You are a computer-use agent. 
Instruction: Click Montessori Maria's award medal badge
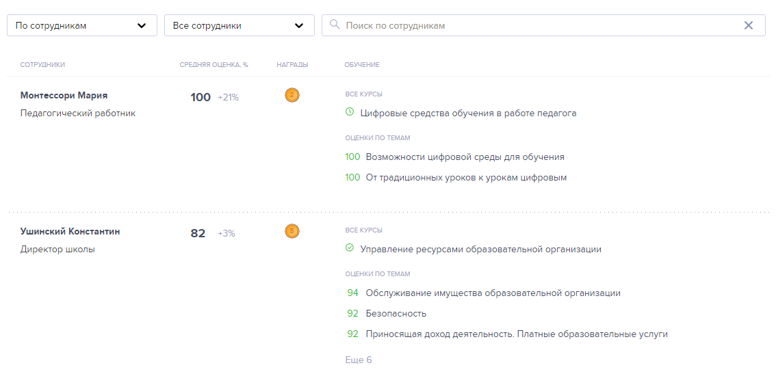click(292, 95)
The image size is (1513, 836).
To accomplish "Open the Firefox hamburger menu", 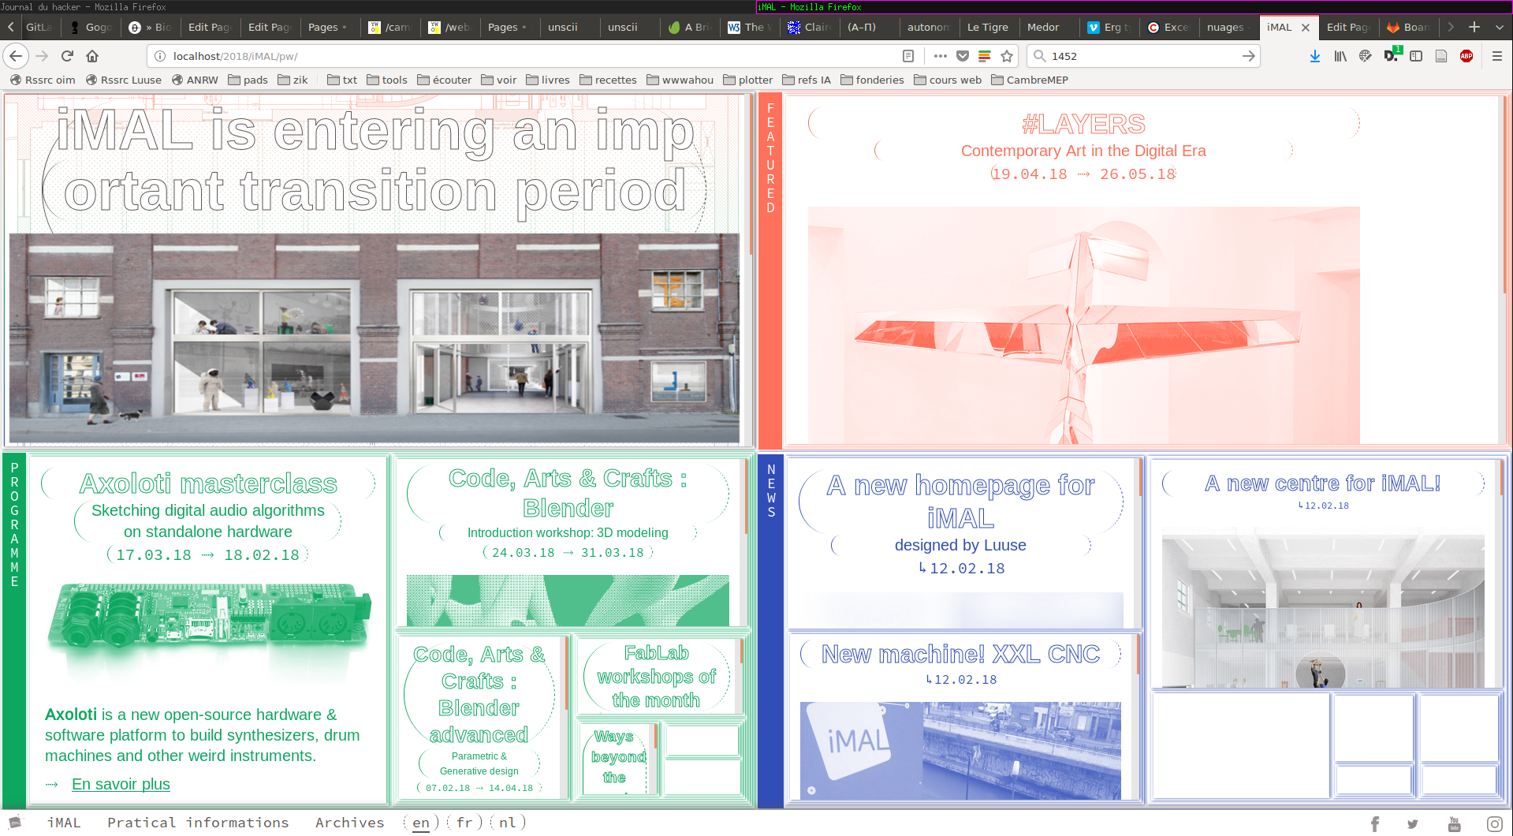I will (1497, 56).
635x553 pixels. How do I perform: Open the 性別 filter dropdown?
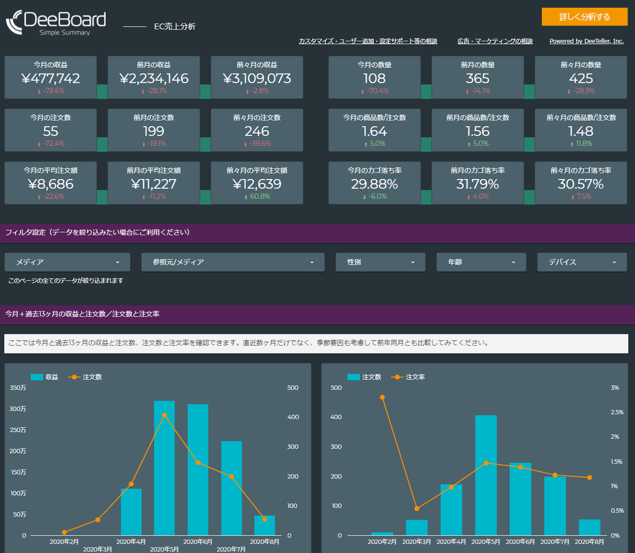click(x=380, y=262)
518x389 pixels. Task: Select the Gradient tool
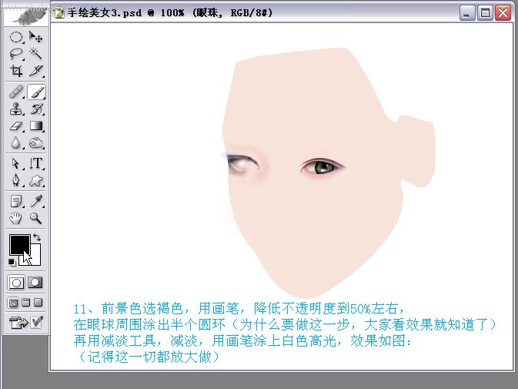(35, 126)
—————
§ EXERCISE BRIEF
Write out exactly the lines from the line holding "635x553 pixels. How" through the last line of the records above, inclusive, and nothing more. Leave out the pictures.

§ EXPECTED ANSWER
635x553 pixels. How do I perform: Open the 性別 filter dropdown?
click(x=380, y=262)
518x389 pixels. Task: Select the Gradient tool
(35, 126)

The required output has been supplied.